Telling everyone else? That was a bit more complicated. I probably cracked first. I told a coworker I felt I could trust within a few days (though it may have been hours). Then another. And another. Alissa couldn’t keep it in that long, either. Eventually, we decided on the right time to tell our families. Two (exceedingly rare) events were upcoming where every single member of our direct families would be together in the same place at the same time. That settled it; my family came first at a birthday party for my Mom, and hers came a little over two weeks later at a Christmas gathering. I’m not sure I’ll forget my Mom’s stunned reaction to the ultrasound picture, or my Father’s grin that stayed in place the whole night. Or my nephew’s impossibly bright smile when he read the news to the family. And I missed a few reactions along the way. By Christmas Eve, it was public knowledge.
Announcements were really the only dramatic part for me. Really, as a Dad, there’s not much going on. I probably should have seen that coming. As I was reminded in Church this week, I don’t actually give birth. I expect to do a bit of coaching. I’ve been encouraging. I’ve given massages, made special dinners, and been sympathetic to a host of ailments (taking blame accordingly), but nothing physical is happening to me.
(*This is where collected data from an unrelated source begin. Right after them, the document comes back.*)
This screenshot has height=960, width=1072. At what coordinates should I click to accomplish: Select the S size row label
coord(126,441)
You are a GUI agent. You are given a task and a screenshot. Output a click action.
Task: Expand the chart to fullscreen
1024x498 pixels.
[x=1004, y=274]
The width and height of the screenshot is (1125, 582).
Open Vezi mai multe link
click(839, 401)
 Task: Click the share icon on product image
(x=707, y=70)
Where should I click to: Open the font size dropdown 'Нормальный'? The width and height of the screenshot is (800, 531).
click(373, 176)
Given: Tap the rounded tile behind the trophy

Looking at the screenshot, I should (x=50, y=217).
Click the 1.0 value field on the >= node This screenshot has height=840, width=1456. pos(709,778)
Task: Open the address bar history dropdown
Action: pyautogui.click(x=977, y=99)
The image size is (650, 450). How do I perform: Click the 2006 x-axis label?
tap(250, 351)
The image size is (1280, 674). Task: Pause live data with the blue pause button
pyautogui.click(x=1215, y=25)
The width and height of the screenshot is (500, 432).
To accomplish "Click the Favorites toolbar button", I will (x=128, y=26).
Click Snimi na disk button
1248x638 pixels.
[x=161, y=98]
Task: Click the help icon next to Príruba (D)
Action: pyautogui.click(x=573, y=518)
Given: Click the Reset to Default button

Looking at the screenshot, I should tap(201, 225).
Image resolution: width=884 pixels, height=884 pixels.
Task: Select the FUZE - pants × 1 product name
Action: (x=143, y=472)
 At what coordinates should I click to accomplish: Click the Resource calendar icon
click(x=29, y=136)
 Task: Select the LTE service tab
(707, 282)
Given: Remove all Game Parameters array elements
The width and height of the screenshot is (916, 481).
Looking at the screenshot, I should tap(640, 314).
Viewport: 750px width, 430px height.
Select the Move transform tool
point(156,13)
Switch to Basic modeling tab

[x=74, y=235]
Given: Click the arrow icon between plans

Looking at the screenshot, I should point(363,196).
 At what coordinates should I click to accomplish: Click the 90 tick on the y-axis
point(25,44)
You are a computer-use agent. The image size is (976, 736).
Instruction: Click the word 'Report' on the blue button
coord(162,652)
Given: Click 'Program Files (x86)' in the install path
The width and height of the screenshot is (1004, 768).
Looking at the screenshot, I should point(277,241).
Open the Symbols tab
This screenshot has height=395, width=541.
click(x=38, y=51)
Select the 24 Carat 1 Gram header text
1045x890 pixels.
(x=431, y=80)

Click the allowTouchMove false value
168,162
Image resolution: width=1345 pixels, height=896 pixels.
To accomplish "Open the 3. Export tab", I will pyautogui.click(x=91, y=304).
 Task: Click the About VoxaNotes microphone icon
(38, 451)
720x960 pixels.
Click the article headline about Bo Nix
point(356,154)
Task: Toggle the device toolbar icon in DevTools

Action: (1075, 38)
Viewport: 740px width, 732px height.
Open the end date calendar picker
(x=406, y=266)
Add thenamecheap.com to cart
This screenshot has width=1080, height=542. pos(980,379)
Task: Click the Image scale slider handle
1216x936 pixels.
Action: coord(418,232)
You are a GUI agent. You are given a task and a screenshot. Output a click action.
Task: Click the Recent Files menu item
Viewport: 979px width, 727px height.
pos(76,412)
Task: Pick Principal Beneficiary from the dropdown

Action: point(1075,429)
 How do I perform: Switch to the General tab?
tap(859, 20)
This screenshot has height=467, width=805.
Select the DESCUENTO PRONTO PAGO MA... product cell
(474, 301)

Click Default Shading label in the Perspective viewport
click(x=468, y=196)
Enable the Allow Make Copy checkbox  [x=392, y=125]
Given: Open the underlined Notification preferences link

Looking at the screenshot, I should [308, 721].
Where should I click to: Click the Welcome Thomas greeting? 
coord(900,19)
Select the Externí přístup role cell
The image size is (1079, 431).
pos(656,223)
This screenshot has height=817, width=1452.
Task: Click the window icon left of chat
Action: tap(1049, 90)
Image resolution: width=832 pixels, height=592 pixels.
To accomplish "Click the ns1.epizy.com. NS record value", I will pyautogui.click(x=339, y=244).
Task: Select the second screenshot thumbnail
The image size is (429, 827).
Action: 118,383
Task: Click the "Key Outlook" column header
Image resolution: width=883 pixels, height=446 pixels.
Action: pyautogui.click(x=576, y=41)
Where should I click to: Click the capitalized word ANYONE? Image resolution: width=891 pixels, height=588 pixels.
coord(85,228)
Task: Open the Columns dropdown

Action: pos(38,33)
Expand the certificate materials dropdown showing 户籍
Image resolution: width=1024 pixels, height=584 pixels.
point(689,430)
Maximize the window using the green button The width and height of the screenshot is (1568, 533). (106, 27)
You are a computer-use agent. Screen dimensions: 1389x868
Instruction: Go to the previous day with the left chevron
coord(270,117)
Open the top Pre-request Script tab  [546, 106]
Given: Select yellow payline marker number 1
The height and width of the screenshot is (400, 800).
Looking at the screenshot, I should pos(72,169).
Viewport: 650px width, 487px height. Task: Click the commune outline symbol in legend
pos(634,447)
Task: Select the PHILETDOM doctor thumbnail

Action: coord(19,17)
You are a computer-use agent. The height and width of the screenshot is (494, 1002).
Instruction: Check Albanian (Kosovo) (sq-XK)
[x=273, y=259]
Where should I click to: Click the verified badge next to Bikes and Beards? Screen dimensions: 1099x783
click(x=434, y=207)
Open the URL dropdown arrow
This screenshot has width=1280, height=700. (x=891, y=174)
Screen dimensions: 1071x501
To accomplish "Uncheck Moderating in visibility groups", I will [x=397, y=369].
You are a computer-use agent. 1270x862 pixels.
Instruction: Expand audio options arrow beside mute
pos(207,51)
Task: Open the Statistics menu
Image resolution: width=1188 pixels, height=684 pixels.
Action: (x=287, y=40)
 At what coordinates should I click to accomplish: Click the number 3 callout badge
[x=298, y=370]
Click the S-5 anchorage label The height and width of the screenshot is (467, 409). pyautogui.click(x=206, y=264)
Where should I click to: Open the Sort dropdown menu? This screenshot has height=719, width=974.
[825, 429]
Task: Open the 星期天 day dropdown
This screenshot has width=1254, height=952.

I didn’t endure months of nausea, discomfort, and erratic sleep schedules. My body’s come out relatively unscathed, really. And emotional changes have even been incredibly slow. I don’t get weepy when I hear “Cat’s in the Cradle”, but I’m pretty sure it’s inevitable. I’m noticing an increase in sensitivity to various Dad-centric stories, but that’s really been all so far.
In some ways, it’s a lot like being a fiancé. It’s mostly waiting and planning. Planning has played a large role, but it’s a temporary season in life. Perhaps even more than being a fiancé, since there’s a pretty standard window for pregnancies. I can’t put off the birth because this relative can’t make it in May or that reception hall only has an opening in October. Maybe that makes it feel even more like a transition. All in all, the months between October and July of 2012 and 2013 have felt pretty far beyond my control. But in the best way possible. So I wait, anticipating nothing to be the same ever again after June 25th, 2013.